**RECORDS SHOWN**
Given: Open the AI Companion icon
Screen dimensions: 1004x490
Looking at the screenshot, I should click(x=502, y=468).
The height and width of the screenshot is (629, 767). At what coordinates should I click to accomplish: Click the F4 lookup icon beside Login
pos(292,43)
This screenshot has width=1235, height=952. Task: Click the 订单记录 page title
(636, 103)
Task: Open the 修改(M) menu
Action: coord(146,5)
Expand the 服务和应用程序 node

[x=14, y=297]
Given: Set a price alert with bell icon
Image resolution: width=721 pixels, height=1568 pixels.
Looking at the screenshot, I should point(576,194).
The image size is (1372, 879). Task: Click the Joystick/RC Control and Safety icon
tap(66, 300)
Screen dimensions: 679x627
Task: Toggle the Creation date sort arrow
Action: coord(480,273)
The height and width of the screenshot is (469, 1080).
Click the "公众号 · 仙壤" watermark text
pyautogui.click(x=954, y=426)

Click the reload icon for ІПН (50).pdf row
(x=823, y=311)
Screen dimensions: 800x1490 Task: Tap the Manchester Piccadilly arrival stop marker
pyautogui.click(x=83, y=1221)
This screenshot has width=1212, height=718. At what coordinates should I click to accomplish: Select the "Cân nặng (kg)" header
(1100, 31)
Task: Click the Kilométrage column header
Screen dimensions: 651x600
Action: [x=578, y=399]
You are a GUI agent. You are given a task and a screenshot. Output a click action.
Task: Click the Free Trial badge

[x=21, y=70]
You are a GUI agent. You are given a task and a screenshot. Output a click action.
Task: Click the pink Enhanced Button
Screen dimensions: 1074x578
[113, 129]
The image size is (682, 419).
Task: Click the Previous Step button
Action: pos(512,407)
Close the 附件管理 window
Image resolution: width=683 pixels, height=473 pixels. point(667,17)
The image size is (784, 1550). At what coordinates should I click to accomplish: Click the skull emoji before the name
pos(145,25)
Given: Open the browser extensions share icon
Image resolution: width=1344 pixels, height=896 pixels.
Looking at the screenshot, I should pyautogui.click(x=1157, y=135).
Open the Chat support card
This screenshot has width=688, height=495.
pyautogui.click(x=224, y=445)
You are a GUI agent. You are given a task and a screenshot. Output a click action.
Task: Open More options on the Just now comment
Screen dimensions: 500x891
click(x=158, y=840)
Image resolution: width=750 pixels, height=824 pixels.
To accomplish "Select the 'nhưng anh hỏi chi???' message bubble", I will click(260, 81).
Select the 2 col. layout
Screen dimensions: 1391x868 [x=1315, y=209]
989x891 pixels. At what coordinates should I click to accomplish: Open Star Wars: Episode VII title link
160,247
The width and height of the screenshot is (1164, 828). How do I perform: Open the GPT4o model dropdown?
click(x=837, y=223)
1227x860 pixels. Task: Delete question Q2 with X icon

**ASSIGNMENT**
Exactly reproduce the lines from the one containing "The image size is (784, 1550)." through the end of the records, and only those lines.

**EXERCISE RESPONSE**
The image size is (784, 1550). At what coordinates should I click to accomplish: Click the skull emoji before the name
pos(145,25)
Given: Open the browser extensions share icon
Image resolution: width=1344 pixels, height=896 pixels.
Looking at the screenshot, I should pyautogui.click(x=1157, y=135).
Open the Chat support card
This screenshot has width=688, height=495.
pyautogui.click(x=224, y=445)
You are a GUI agent. You are given a task and a screenshot. Output a click action.
Task: Open More options on the Just now comment
Screen dimensions: 500x891
click(x=158, y=840)
Image resolution: width=750 pixels, height=824 pixels.
To accomplish "Select the 'nhưng anh hỏi chi???' message bubble", I will click(260, 81).
Select the 2 col. layout
Screen dimensions: 1391x868 [x=1315, y=209]
989x891 pixels. At what coordinates should I click to accomplish: Open Star Wars: Episode VII title link
160,247
The width and height of the screenshot is (1164, 828). How do I perform: Open the GPT4o model dropdown?
click(x=837, y=223)
1227x860 pixels. Task: Delete question Q2 with X icon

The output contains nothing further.